• Data under study
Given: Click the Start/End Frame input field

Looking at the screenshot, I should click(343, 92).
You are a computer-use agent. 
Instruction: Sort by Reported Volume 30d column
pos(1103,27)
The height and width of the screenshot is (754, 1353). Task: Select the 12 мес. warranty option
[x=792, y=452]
---
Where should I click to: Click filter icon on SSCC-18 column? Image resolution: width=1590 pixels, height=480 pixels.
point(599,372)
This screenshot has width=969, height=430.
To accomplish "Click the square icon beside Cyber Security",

• What to do
Your answer should consist solely of the lines above from the line with "This screenshot has width=969, height=430." to the line with "the square icon", both included, reproduced exactly.

• Response
This screenshot has width=969, height=430.
To accomplish "Click the square icon beside Cyber Security",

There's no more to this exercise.